第3章 嘘だ、私は信じない。
みんなの分が食べる分をよそい、各テーブルに配るとみんなは一目散に食事にありつく。
そんな姿を見ながら私は洗い物をしていた。
リエーフと一緒に。
「なんで俺洗い物なんすかー!」
『摘み食いしたから。』
「唐揚げと竜田揚げと出し巻きたべたいー!」
『摘み食いした人にはあげません。』
「……豚汁食べちゃってすいませんでした。」
『あげない。』
かなり凹んだ顔で洗い物をしているけれど許してあげない。
…食べ物の恨みは怖いんだからね。
落ち込むリエーフを尻目に私はみんなの方を見るとにっこり笑って言った。
『みんな食べ終わったら食器、リエーフに預けて帰ってねー。
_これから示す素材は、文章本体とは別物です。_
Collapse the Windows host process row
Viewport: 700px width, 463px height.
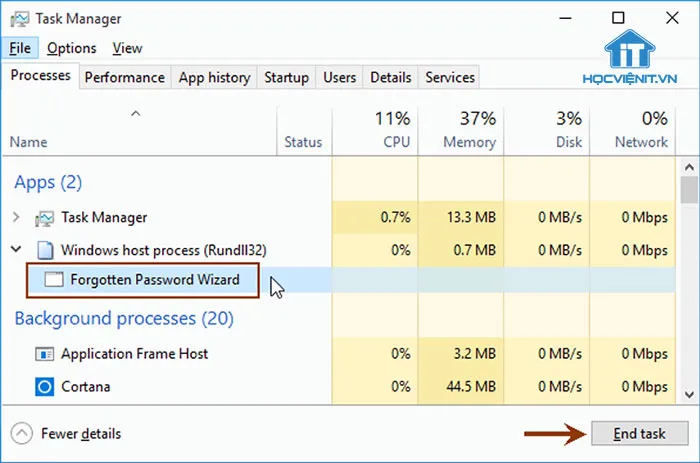(16, 249)
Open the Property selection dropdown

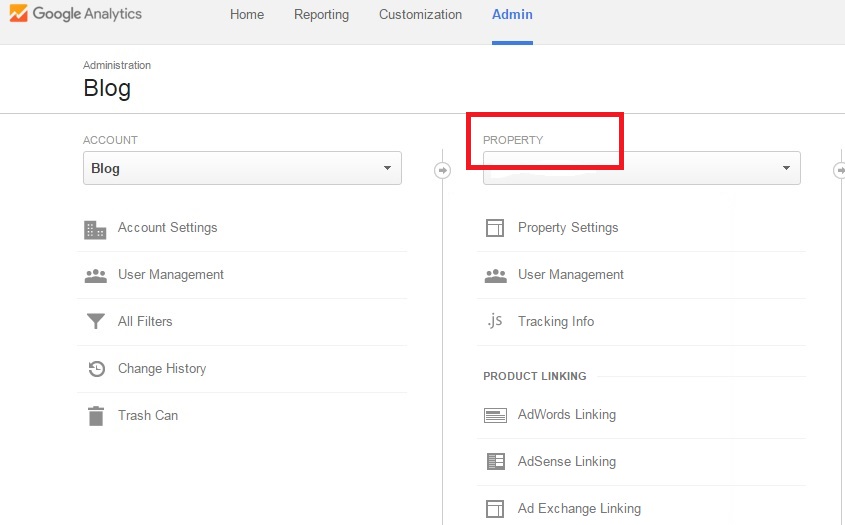point(641,168)
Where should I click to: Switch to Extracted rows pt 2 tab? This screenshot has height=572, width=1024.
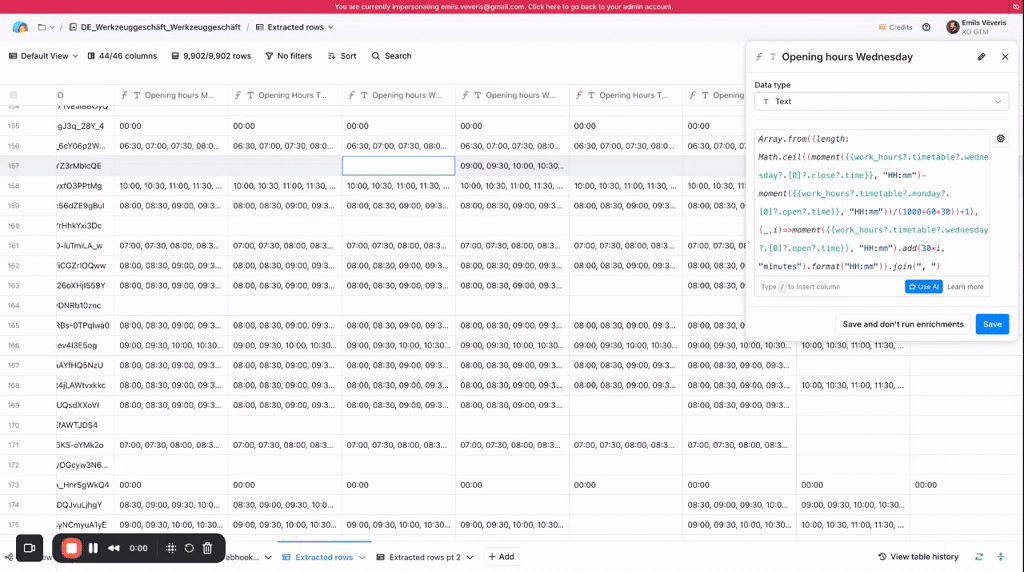pos(424,557)
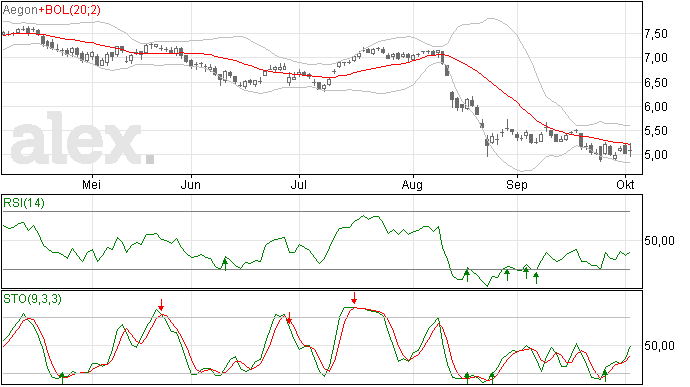
Task: Click the alex. watermark logo
Action: (82, 139)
』
「「「うーっす!」」」
『残さず食べてねー!』
「「「うーっす」」」
「はらへったぁぁぁぁぁぁあぁあ」
「摘み食いするリエーフが悪いっす!ご馳走様でした!」
「今日も美味しかったです!ご馳走さまでした!」
『お疲れ様ー!』
犬岡君と芝山君はリエーフに食器を預け、一緒に帰って行った。
1年生に味方はいなかったようで、唇を尖らせながら受け取った食器を洗っている。
2、3年もリエーフに食べ終わった食器を渡して帰っていった。
腹減ったとぼやきながらも、リエーフはみんなが預けていった食器を一生懸命洗っている。
部活で扱かれ、消耗したお腹をぐるぐると鳴らしながら。